L’école, fruit d’une collaboration de plusieurs années entre Mgr Salvatore Pennacchio, délégué apostolique pour le Laos, et les autorités locales, est un établissement d’Etat. Sachant que le moindre faux pas pourrait réduire à néant tous les efforts accomplis jusqu’ici, les Soeurs de la Charité de Luang Parbang font preuve de la plus grande prudence et se conforment scrupuleusement aux directives des autorités.

Sr Marie-Bruno aime à rappeler que les conditions dans lesquelles a été fondée sa congrégation en France – en pleine tourmente révolutionnaire – ont beaucoup de ressemblance avec celles qui entourent la vie qu’elle et ses soeurs menent aujourd’hui au Laos. Comme leur fondatrice, Jeanne-Antide Thouret, elles ont dû réinventer une forme de vie religieuse discrète, mais toujours au service des pauvres, et souvent à la demande des autorités mêmes qui leur avaient interdit la pratique de leur foi quelques années auparavant. C’est à ce prix, souligne-t-elle, que les Soeurs de la Charité, comme bon nombre d’autres congrégations encore présentes au Laos, ont pu, en l’absence quasi complète de clergé, maintenir une présence chrétienne, notamment dans les villages éloignés.

La Luang Prabang Educational School for Disabled Children, ouverte officiellement en mai 2009, compte aujourd’hui une cinquantaine de filles et de garçons, encadrés par huit enseignants. Issus essentiellement des ethnies minoritaires – en particulier des Hmongs –, les enfants sont pensionnaires et totalement pris en charge par les religieuses et les professeurs qui leur enseignent dès leur arrivée les principes d’éducation de base et les règles d’hygiène élémentaires, dont l’ignorance est bien souvent à l’origine de la forte mortalité maternelle et infantile dans la région. Toujours dans le but de responsabiliser le plus possible les enfants, l’école fonctionne selon des principes d’auto-suffisance économique ; les élèves apprennent ainsi à entretenir le potager, le verger, mais aussi une petite ferme qui compte quelques cochons.

Les Soeurs de la Charité de Luang Prabang prévoient de développer d’autres projets, notamment en donnant aux femmes des minorités ethniques les moyens de subvenir à leurs besoins.
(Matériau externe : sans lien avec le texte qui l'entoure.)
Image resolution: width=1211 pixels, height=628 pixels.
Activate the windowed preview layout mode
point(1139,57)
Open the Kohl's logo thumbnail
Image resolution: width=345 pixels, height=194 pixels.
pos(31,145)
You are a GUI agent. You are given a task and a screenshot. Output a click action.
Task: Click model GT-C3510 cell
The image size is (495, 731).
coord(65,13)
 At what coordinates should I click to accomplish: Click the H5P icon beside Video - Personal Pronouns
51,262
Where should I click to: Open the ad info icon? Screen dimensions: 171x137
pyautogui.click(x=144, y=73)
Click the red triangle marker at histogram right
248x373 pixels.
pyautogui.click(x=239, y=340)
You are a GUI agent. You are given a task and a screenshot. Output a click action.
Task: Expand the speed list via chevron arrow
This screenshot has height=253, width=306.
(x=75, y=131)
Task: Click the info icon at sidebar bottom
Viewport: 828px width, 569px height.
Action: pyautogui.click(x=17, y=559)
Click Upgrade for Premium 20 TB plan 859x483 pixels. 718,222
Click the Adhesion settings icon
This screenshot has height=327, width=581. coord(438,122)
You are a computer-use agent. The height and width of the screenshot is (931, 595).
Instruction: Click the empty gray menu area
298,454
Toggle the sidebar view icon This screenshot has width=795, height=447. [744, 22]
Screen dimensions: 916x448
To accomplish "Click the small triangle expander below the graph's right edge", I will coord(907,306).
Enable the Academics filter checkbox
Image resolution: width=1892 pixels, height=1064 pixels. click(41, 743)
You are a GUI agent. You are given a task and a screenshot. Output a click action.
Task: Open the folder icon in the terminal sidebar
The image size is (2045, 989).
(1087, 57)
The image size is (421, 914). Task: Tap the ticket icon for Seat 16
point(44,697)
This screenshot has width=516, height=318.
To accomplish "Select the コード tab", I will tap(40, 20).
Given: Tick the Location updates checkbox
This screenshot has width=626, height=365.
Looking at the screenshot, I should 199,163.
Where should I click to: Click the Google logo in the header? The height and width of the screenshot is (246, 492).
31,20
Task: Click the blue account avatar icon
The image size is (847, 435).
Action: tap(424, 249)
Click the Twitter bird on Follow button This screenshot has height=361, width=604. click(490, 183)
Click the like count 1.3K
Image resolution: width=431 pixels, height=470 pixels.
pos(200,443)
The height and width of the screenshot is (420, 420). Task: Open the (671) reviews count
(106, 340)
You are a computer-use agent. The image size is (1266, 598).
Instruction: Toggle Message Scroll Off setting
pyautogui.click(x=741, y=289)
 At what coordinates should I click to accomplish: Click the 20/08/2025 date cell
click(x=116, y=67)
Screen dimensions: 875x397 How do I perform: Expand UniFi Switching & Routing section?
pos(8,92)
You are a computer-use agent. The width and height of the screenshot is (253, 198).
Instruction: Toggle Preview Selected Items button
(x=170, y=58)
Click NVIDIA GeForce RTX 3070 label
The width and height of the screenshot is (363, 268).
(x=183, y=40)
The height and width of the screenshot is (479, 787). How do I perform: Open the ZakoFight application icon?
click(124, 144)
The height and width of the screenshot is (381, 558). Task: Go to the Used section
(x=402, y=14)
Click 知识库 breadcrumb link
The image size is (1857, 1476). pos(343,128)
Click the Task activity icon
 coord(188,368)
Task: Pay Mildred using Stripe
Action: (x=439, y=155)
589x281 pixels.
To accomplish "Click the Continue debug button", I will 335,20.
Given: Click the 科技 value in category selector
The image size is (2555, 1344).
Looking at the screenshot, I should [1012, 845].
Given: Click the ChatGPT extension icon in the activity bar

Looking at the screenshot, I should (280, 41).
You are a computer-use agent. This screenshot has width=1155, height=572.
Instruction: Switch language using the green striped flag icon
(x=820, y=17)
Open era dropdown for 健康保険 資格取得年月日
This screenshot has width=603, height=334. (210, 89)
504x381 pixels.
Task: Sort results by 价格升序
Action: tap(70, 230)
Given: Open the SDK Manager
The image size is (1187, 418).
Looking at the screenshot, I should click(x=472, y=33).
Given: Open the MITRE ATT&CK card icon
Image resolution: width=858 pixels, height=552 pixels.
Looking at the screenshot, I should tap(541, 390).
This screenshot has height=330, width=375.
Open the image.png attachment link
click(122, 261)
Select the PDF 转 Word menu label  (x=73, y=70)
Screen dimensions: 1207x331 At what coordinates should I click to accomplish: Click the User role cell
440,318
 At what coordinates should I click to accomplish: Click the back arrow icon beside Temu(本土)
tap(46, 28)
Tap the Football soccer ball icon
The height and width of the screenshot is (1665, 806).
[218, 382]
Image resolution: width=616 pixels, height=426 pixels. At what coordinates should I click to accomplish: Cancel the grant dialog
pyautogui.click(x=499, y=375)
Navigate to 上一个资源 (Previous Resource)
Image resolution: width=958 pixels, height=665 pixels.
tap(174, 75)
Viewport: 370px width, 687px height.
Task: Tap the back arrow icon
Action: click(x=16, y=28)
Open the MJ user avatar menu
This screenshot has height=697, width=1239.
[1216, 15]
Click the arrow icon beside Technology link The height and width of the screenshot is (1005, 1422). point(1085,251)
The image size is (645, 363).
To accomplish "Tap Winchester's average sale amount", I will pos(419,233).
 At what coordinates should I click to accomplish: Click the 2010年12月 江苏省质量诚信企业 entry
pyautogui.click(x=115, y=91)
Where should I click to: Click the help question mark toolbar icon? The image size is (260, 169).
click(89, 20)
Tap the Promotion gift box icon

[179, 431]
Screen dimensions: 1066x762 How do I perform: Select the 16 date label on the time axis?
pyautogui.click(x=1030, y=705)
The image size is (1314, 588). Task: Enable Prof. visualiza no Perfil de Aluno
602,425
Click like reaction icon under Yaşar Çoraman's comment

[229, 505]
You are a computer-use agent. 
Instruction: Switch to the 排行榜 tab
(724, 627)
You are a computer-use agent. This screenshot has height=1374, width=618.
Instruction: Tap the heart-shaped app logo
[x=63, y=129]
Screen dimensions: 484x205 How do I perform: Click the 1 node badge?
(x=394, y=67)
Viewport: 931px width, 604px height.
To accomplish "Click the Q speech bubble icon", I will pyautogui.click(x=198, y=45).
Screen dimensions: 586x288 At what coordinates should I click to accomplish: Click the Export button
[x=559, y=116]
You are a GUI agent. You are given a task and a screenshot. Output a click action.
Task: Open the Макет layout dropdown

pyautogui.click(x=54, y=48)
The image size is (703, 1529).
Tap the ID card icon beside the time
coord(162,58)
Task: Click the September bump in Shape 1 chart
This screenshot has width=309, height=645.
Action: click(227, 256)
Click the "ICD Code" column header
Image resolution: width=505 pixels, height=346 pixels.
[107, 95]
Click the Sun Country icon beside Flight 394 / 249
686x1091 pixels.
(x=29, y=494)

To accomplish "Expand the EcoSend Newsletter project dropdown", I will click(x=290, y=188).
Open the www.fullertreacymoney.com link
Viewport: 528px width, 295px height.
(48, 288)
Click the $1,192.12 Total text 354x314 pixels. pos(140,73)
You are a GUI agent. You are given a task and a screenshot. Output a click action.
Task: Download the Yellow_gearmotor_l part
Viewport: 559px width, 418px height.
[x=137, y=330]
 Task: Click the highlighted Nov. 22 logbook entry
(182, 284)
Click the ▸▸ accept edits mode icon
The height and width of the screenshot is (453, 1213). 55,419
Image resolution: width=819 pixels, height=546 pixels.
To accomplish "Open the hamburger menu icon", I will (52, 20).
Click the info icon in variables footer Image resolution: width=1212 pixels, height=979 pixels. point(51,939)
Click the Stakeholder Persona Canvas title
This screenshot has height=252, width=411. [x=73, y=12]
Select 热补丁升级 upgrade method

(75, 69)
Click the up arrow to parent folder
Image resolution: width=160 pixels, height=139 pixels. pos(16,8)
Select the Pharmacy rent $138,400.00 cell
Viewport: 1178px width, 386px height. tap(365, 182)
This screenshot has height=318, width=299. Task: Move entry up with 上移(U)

Une école technique est également en cours de construction, qui devrait accueillir des élèves sourds et muets ainsi que des jeunes valides issus d’ethnies minoritaires ou défavorisées, ayant fini leur cursus scolaire (équivalent de la 3ème). Dans cet établissement d’apprentissage, ils pourront se spécialiser dans un métier qui leur permettra de s’intégrer dans la société laotienne où ils sont encore très fortement marginalisés. Sont prévus des cours de couture, de coiffure, de cuisine, de pâtisserie, de tissage, de menuiserie et aussi de ferronnerie.